На днях выходит новый роман Бориса Акунина "Ф. М.". Две заветные буквы в названии — это инициалы Федора Михайловича Достоевского, писателя, который стал для современных детективщиков чем-то вроде оправдания. И все благодаря расхожей идее о том, что роман "Преступление и наказание" тоже в своем роде детектив (если точнее, по словам Виктора Шкловского,— "полицейский роман"). То есть пример Достоевского подтверждает: у самого низкого жанра, словно у гадкого утенка, всегда остается надежда на волшебное превращение. Но грозит ли таковое нынешнему "ларечному" детективу? Борис Акунин попробовал взять ситуацию под контроль. Вместо того чтобы дотягивать детективы до уровня Достоевского, он приспособил Достоевского под нужды сегодняшнего потребителя массовой детективной продукции. Эта "пластическая операция" прошла как по маслу. И не удивительно, ведь практиковался Борис Акунин на Шекспире и Чехове. Может, кто забыл, но в библиографии знаменитого детективщика уже есть собственные "Гамлет" и "Чайка".
Одна из двух составляющих романа — стилизация "под Достоевского". Но — под Достоевского, раздавленного обстоятельствами. Акунин придумал "Преступлению и наказанию" раннюю редакцию под названием "Теорийка": якобы будущий классик вынужден был творить чуть ли не под диктовку корыстного издателя. Вроде бы действующие лица все те же. Но акунинский скальпель смело избавился от "жировых отложений" достоевского стиля: например, здесь под чистую убрана "фирменная" романная полифония. Сюжетная линия изменена полностью: здесь Раскольников лишь один из подозреваемых в целой серии жестоких убийств. Щедро вставлены искусственные имплантаты: так, Порфирий Петрович оказался из рода Фандориных.

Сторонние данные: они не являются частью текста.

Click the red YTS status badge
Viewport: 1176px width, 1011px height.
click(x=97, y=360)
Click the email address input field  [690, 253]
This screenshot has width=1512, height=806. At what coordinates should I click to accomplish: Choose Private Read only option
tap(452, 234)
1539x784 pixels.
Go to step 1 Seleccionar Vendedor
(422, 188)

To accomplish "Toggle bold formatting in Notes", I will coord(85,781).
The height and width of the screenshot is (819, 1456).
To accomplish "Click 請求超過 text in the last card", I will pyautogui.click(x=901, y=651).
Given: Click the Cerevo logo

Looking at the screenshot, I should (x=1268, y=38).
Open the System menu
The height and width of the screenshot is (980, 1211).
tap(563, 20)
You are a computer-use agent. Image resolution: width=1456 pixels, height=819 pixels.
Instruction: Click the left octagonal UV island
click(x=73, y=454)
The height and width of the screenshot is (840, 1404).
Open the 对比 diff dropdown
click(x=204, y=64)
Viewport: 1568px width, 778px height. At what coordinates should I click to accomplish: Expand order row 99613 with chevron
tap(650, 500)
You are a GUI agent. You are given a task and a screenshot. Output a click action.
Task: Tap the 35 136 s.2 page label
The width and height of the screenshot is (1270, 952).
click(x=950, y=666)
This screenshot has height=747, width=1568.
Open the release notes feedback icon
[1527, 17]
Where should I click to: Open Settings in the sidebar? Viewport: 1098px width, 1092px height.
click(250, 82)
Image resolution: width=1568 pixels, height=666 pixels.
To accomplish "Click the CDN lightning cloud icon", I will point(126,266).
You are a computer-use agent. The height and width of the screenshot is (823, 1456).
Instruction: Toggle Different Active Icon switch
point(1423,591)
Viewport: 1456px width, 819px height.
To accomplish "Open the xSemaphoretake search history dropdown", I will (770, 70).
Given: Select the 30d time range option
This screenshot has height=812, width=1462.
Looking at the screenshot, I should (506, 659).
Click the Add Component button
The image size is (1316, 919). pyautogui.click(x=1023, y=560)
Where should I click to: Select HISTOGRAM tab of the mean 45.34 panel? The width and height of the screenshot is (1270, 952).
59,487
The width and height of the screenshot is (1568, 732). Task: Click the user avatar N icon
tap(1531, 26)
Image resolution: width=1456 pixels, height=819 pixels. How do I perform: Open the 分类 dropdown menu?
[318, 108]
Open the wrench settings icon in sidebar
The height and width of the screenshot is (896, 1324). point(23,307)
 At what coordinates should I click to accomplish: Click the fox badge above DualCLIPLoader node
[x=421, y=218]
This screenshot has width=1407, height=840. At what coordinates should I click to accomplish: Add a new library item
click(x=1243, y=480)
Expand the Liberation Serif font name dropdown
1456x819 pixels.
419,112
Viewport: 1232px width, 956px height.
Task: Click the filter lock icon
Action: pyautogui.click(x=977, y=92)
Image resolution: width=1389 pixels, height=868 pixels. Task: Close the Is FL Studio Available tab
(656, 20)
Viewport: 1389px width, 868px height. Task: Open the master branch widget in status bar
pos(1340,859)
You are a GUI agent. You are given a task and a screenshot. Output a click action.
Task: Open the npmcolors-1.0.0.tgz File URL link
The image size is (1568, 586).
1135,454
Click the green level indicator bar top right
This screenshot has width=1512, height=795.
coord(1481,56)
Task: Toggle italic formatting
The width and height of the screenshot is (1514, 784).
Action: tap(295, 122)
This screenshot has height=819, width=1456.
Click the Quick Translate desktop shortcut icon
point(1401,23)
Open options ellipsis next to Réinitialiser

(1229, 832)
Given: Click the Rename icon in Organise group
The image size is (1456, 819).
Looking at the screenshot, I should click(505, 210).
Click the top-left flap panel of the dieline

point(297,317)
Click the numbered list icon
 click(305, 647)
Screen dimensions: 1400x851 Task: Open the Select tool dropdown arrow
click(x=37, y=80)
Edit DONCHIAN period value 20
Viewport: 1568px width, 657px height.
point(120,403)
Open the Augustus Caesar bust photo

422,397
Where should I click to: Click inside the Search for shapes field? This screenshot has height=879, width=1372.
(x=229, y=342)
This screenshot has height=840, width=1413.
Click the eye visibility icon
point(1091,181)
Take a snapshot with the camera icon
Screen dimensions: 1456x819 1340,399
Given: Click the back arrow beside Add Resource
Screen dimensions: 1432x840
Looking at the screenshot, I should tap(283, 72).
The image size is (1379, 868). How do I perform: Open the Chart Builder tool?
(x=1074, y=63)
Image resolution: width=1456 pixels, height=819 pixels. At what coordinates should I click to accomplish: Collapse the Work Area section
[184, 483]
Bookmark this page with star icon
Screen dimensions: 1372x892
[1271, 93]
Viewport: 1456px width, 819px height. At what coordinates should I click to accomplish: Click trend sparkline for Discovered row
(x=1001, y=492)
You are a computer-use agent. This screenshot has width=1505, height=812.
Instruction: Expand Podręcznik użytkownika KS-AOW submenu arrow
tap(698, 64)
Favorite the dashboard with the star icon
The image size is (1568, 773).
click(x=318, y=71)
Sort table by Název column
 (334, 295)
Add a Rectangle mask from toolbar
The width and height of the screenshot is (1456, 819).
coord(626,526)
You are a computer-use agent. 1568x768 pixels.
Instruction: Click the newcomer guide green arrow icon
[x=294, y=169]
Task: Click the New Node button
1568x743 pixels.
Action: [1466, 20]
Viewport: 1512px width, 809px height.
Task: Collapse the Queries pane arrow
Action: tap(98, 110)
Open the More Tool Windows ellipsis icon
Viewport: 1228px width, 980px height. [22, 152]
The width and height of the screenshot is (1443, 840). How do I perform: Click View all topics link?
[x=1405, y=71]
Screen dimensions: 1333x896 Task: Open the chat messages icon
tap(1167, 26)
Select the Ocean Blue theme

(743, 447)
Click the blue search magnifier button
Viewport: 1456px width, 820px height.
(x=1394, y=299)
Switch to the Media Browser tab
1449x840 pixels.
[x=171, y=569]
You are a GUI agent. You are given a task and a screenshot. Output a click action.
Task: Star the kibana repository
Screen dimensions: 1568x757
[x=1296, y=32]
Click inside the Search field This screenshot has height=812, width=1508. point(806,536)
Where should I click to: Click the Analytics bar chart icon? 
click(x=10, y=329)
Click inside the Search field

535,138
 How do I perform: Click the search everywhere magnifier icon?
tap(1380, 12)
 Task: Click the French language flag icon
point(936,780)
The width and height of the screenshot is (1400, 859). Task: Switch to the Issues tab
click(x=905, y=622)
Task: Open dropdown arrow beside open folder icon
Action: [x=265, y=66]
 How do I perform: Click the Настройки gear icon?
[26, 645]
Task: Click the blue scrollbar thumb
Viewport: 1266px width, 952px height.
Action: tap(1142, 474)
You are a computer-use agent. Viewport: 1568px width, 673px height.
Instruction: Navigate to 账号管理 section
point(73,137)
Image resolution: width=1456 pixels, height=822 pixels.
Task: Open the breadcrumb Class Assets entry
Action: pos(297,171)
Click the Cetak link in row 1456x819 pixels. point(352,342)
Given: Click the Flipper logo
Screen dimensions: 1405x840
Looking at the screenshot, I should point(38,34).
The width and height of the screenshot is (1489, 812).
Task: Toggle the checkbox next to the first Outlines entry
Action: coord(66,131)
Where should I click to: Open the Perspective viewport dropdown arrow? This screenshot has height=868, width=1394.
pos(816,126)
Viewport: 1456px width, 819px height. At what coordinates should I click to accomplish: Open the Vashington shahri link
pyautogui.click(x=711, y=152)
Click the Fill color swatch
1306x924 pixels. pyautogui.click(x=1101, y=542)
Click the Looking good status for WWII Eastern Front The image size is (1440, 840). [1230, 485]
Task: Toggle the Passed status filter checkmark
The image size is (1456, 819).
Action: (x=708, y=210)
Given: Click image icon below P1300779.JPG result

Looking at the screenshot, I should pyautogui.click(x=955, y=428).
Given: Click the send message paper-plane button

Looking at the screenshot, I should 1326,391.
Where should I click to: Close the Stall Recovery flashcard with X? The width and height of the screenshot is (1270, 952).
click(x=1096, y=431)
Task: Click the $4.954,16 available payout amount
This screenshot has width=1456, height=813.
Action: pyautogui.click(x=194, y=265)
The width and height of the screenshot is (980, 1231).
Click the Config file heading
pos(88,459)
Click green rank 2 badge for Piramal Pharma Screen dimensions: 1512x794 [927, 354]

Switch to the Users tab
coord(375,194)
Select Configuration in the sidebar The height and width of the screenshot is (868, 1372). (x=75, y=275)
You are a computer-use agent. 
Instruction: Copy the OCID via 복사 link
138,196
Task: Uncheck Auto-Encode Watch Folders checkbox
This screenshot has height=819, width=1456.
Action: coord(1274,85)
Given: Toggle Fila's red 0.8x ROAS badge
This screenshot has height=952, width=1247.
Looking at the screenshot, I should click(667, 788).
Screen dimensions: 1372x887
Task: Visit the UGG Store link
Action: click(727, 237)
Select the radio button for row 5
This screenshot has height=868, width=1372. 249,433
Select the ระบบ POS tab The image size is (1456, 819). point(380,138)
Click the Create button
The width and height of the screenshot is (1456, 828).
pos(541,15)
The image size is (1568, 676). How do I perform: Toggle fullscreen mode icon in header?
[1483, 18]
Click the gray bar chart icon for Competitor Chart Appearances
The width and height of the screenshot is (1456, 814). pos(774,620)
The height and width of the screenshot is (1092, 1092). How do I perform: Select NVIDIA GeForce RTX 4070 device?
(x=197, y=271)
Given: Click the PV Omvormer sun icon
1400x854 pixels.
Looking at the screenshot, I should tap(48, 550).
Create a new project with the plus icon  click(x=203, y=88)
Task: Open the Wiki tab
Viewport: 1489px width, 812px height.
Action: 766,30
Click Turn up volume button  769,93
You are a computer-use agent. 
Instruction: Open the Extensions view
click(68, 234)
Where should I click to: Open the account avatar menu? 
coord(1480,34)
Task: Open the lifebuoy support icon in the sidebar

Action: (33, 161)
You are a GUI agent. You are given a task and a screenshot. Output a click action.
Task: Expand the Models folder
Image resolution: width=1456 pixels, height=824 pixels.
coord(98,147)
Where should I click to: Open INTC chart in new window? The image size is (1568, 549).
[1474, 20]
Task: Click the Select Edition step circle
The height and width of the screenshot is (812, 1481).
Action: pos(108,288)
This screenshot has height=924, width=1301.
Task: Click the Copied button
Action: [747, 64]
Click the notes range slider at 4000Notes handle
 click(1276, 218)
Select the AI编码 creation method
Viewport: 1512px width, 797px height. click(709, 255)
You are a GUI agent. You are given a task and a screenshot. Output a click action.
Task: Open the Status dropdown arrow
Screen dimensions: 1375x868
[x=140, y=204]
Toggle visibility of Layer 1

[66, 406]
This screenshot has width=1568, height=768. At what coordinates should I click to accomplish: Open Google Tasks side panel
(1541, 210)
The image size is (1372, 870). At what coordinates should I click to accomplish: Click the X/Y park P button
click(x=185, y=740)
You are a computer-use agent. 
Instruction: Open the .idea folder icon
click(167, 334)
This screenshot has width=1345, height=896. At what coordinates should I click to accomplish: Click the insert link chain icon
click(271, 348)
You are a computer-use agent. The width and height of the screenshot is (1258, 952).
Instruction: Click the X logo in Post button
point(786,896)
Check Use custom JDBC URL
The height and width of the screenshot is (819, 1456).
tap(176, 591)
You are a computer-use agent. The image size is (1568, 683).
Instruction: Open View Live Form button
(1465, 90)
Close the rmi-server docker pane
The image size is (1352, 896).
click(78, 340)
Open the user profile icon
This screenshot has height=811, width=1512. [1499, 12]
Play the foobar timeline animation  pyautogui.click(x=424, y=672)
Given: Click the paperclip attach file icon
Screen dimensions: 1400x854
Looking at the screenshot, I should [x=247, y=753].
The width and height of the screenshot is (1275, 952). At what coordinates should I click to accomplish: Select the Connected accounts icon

Вот эта-то "Теорийка" уже в наши дни становится предметом настоящей охоты — что стало уже второй составляющей романа. И опять же участники охоты, среди которых известный нам по романам "Алтын-толобас" и "Внеклассное чтение" Николас Фандорин, представляют все те же достоевские типажи. Происходит действие, правда, не в "бесноватом" Петербурге, а в современной Москве — от Солянки до Рублевки. Здесь есть депутат, комплексующий из-за своей смешной фамилии, есть чистая девушка, готовая на все ради своего больного брата Илюшечки, есть подросток с изломанными нервами и даже пренеприятная алчная старушенция. Кстати, все необычное в персонажах, что у Достоевского составляло самую соль, у Акунина объясняется с медицинской точностью. Современным Раскольниковым и Мармеладовым здесь буквально ставятся диагнозы.
Работа получилась несколько грубоватой — швы видны. Потребовались даже финальные комментарии, в которых писатель разъясняет то, что не прописано в самом тексте. Однако задачей автора "Ф. М." была вовсе не изощренная постмодернистская "игра в классики", отнюдь не всегда понятная широким читательским массам. Любителей подобного интеллектуального "паразитирования" на классике среди писателей и так хватает. Из последних примеров достаточно вспомнить немку Марианну Грубер, с похвальной серьезностью дописавшую за Кафку "Замок". Или поляка Павла Хюлле, продолжившего "Волшебную гору" Томаса Манна. Как настаивает сам Борис Акунин, он вызвался стать промежуточным звеном между нами и великим, но далеким "эфэмом". Проще говоря, чтобы "Преступление и наказание" возглавило завтрашние рейтинги продаж. Ведь был уже прецедент: благодаря телеэкранизации народу был возвращен роман "Идиот". И вот когда офандоренный Достоевский весь в медалях лежит упакованный и читатели вот-вот ринутся в библиотеки, Акунин поступает как какой-нибудь последний Свидригайлов. Открытым текстом он предлагает нам отгадать одну из загадок романа, за что получить некий вполне реальный, с золотом и каратами, "перстень Порфирия Петровича". Вот и отгадывайте, во что не верит господин Акунин — в себя, в Достоевского или в читателя.